Jednak ostatnio zespół astronomów dokonał znacznego postępu w mapowaniu naszej kosmicznej sieci, publikując swoje wyniki 29 stycznia w bazie danych arXiv. Oto jak poszli do biznesu:
Najpierw wzięli katalog tak zwanych świecących czerwonych galaktyk (LRG) z badania barytonowego oscylacji spektroskopowej (BOSS). LRG to ogromne bestie galaktyk, które zwykle siedzą w centrach gęstych kropel ciemnej materii. A jeśli LRG znajdują się w najgęstszych regionach, wówczas łączące je linie powinny być wykonane z delikatniejszych włókien.
Ale wpatrywanie się w przestrzeń między dwoma LRG nie będzie produktywne; nie ma tam wielu rzeczy. Zespół wziął więc tysiące par LRG, wyrównał je i ułożył jeden na drugim, aby stworzyć złożony obraz.
Korzystając z tego ułożonego obrazu, naukowcy policzyli wszystkie galaktyki, które mogli zobaczyć, sumując swój całkowity udział światła. Umożliwiło to badaczom zmierzenie, ile normalnej materii stanowiły włókna między LRG. Następnie naukowcy przyjrzeli się galaktykom za włóknami, a konkretnie ich kształtom.
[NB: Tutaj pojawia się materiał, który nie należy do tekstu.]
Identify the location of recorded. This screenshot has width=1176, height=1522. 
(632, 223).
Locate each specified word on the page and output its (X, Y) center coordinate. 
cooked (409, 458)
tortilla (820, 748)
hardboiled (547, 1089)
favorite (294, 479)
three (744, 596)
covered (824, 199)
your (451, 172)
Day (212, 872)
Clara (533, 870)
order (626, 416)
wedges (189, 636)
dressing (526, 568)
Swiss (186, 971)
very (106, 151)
Gdy światło z galaktyk tła przenikało wtrącone włókna, grawitacja ciemnej materii w tych włóknach delikatnie trąciła światło, nieznacznie zmieniając obrazy tych galaktyk. Mierząc wielkość przesunięcia (zwanego przez naukowców „ścinaniem”), zespół był w stanie oszacować ilość ciemnej materii we włóknach.
Miara ta była zgodna z przewidywaniami teoretycznymi (kolejny punkt dotyczący istnienia ciemnej materii). Naukowcy potwierdzili również, że włókna nie były całkowicie ciemne. Na każde 351 słońc masy w żarnikach występował strumień świetlny o wartości 1 słońca.
Jest to prymitywna mapa filamentów, ale jest pierwsza i zdecydowanie pokazuje, że chociaż nasza kosmiczna sieć jest w większości ciemna, nie jest całkowicie czarna.
Paul M. Sutter jest astrofizykiem w SUNY Stony Brook i Flatiron Institute, prowadzącym Ask a Spaceman i Space Radio, a także autorem Your Place in the Universe.